#### [EXERCISE AIM]
Convert the listing below into a Markdown table with the columns "Row" and "Listing text", giving one numbered row per line and skipping blank lines. Leave the pictures out of the table.

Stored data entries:
.....

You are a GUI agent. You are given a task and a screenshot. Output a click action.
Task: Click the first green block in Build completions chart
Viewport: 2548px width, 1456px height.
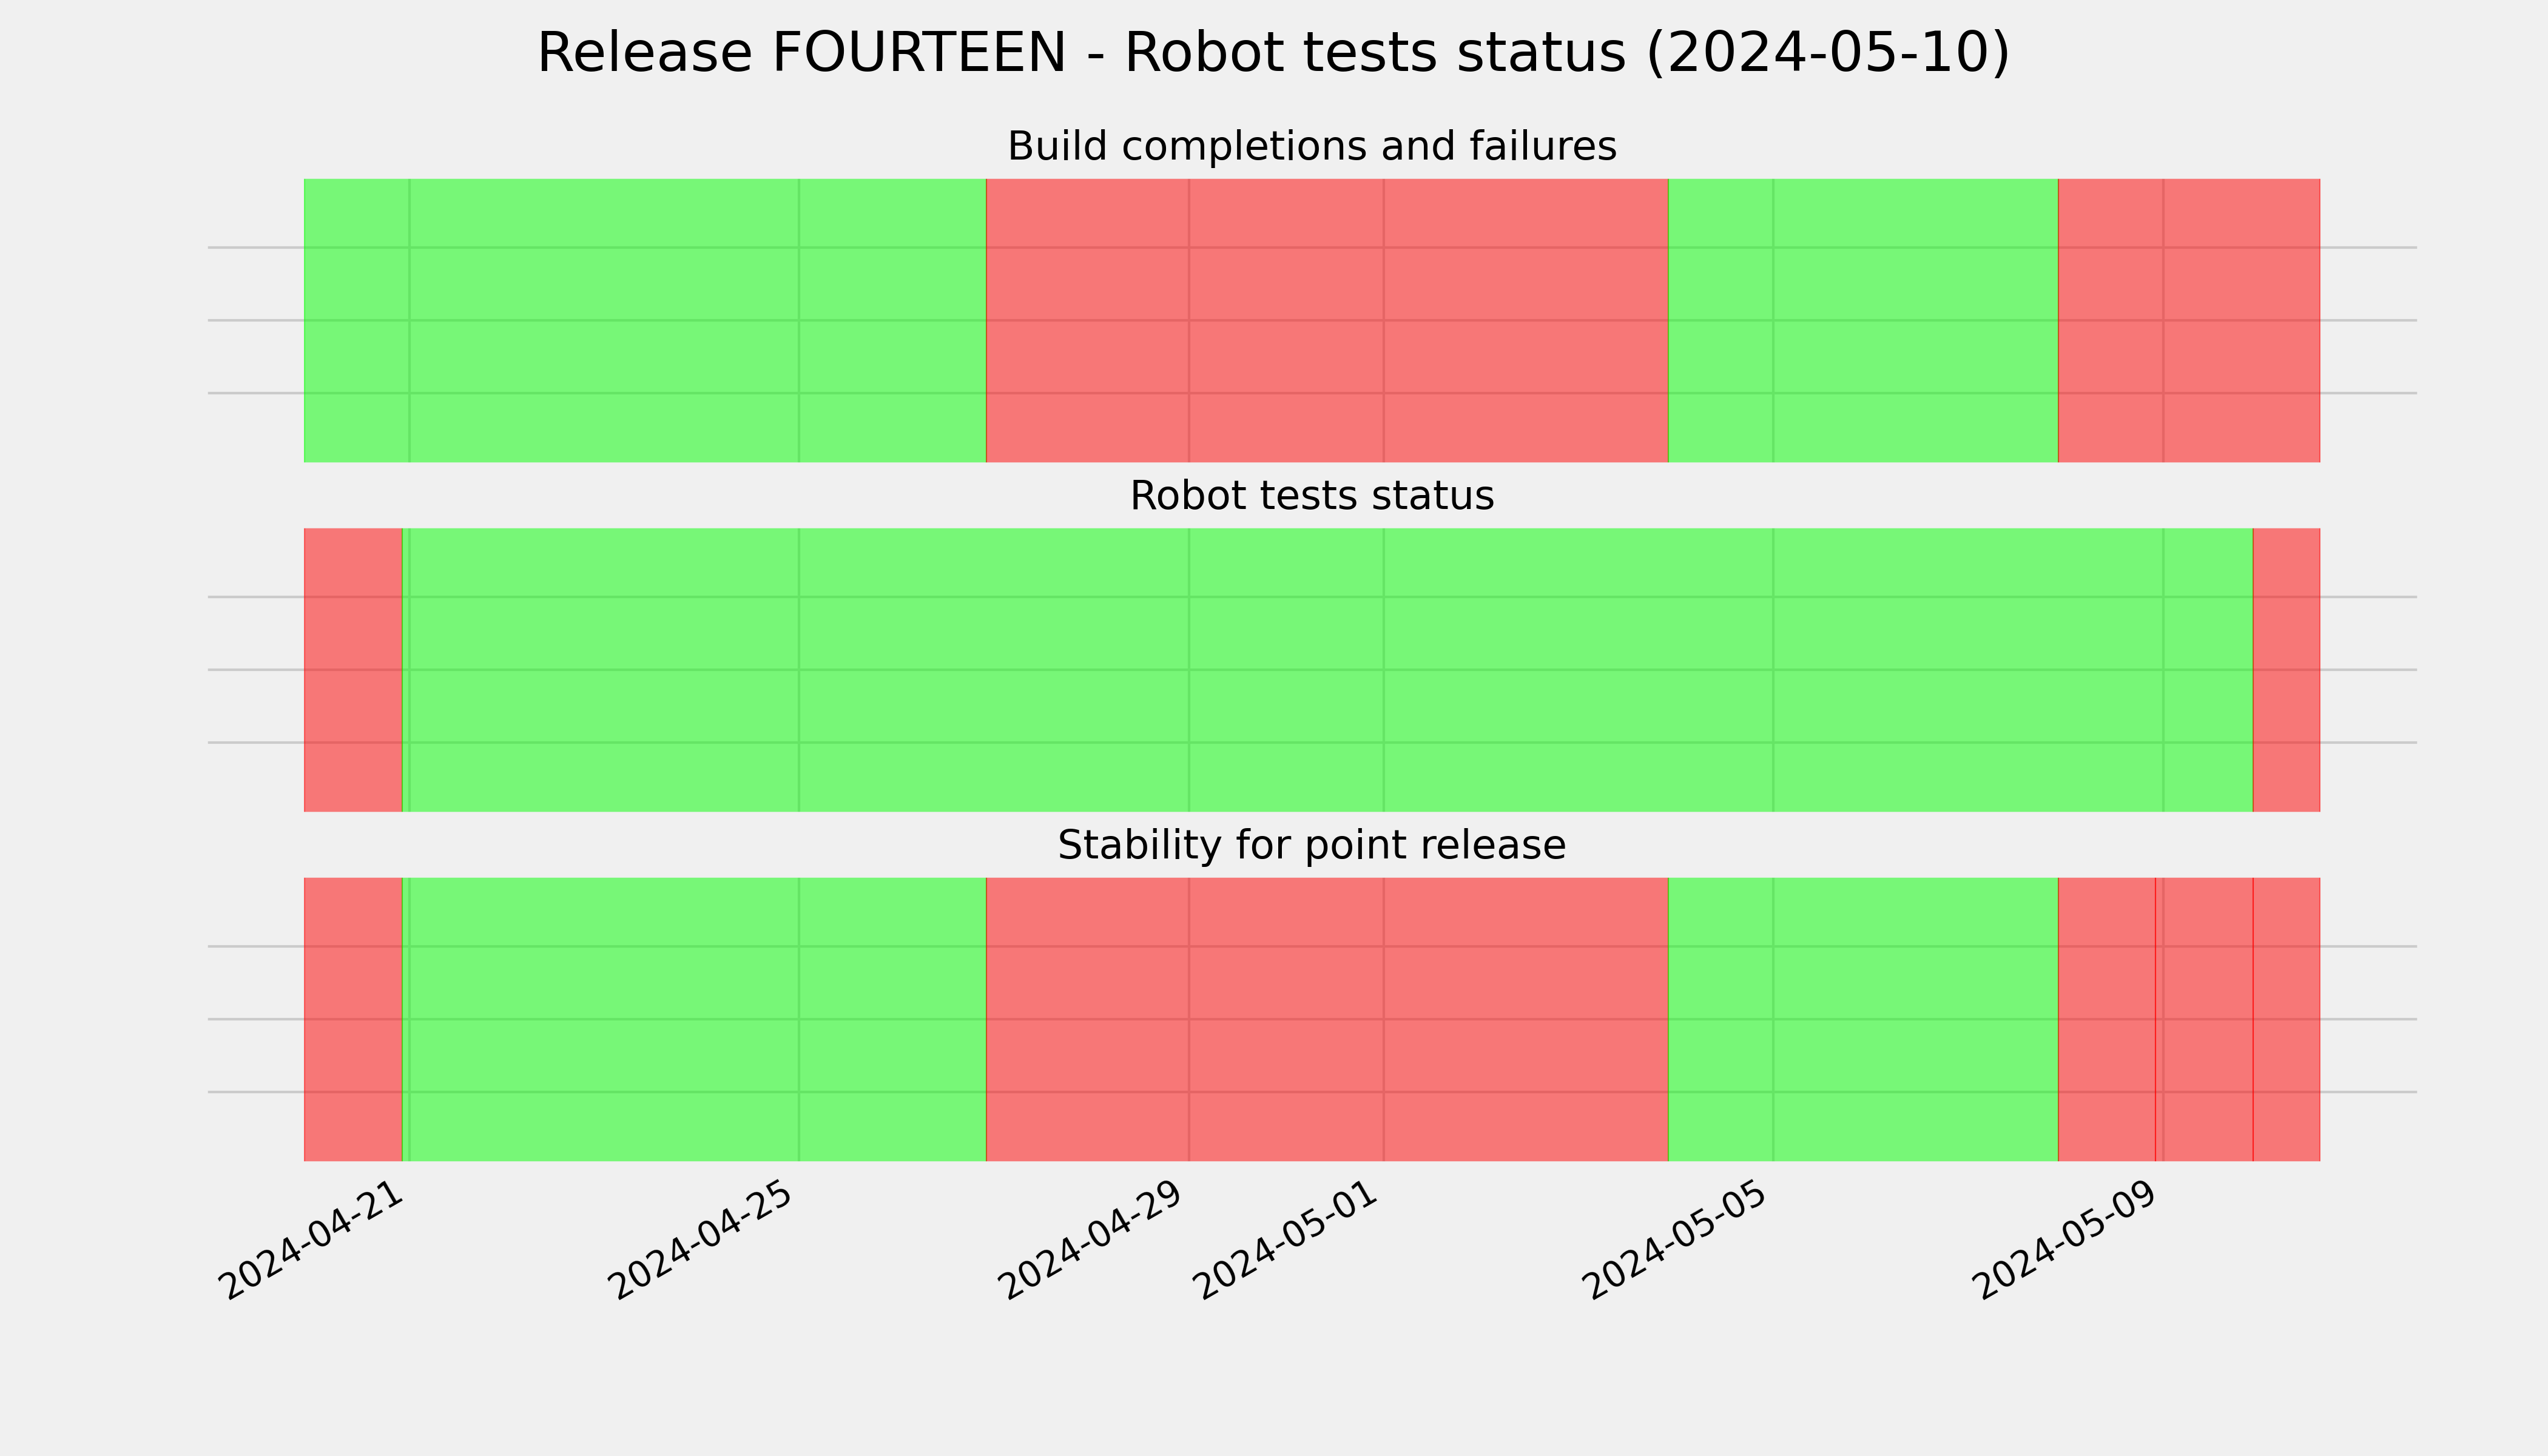[645, 321]
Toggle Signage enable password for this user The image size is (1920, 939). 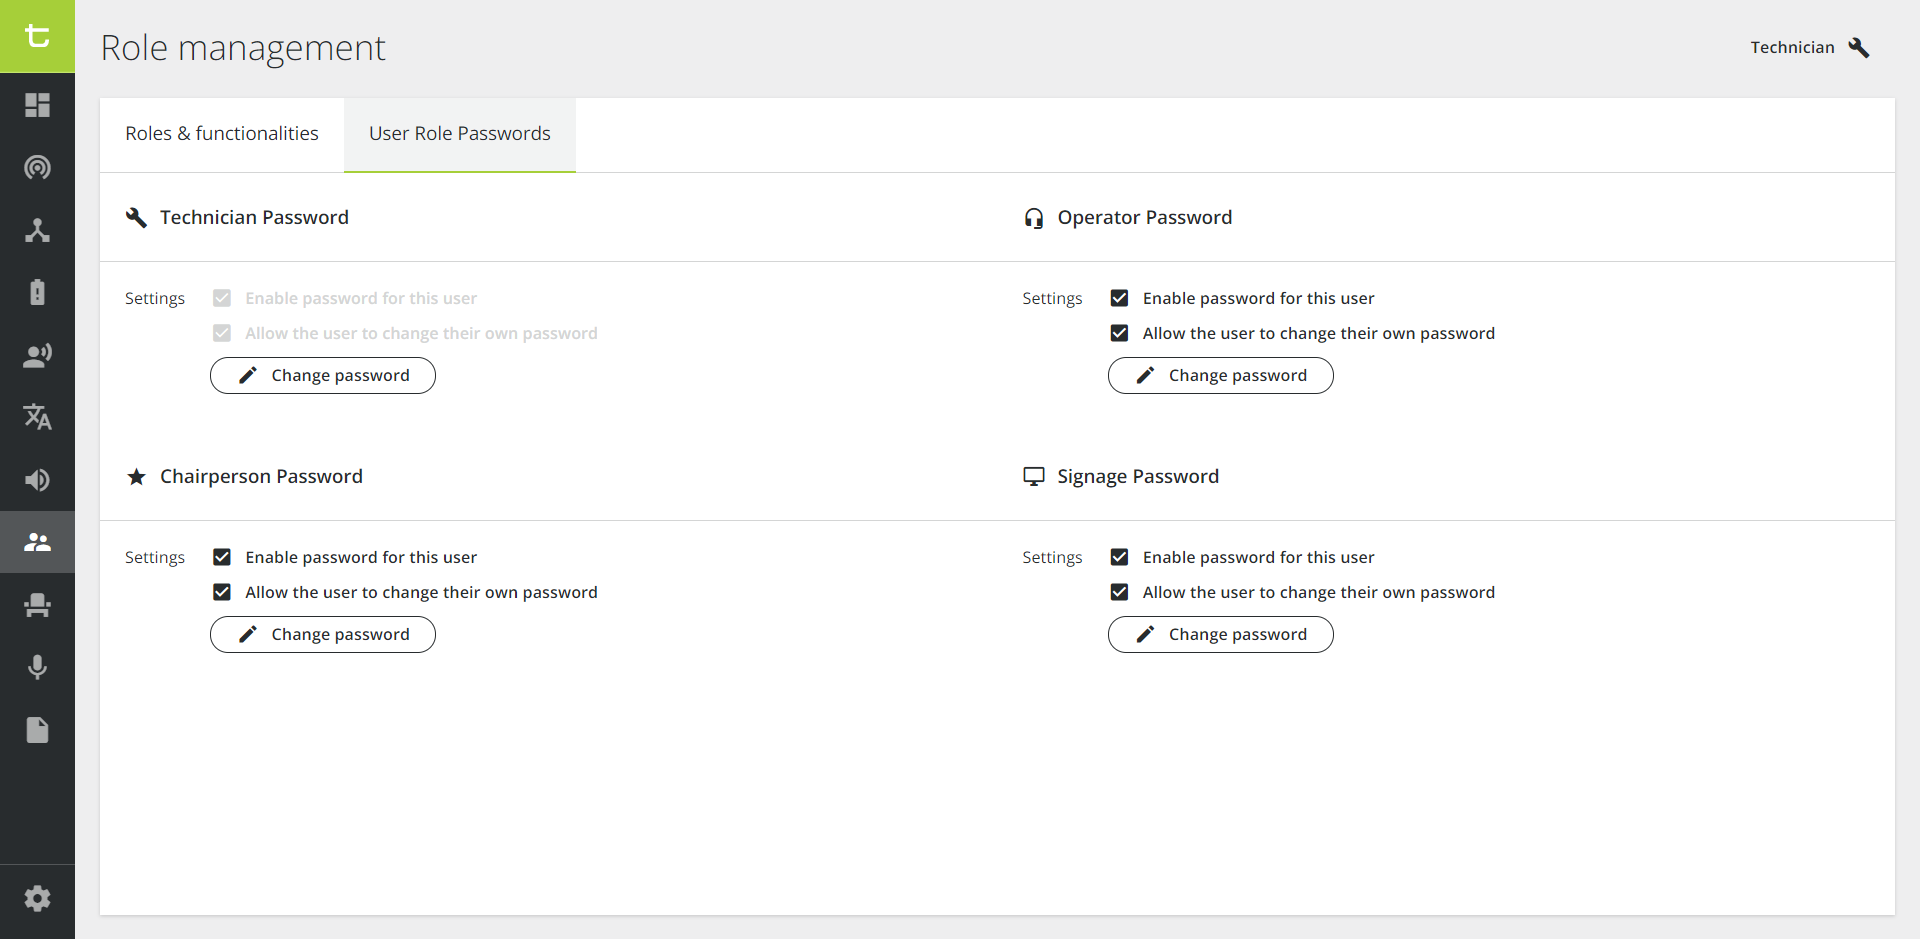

.....

#### [RESULT BELOW]
| Row | Listing text |
|---|---|
| 1 | You are a GUI agent. You are given a task and a screenshot. Output a click action. |
| 2 | Task: Click the first green block in Build completions chart |
| 3 | Viewport: 2548px width, 1456px height. |
| 4 | [645, 321] |
| 5 | Toggle Signage enable password for this user The image size is (1920, 939).  |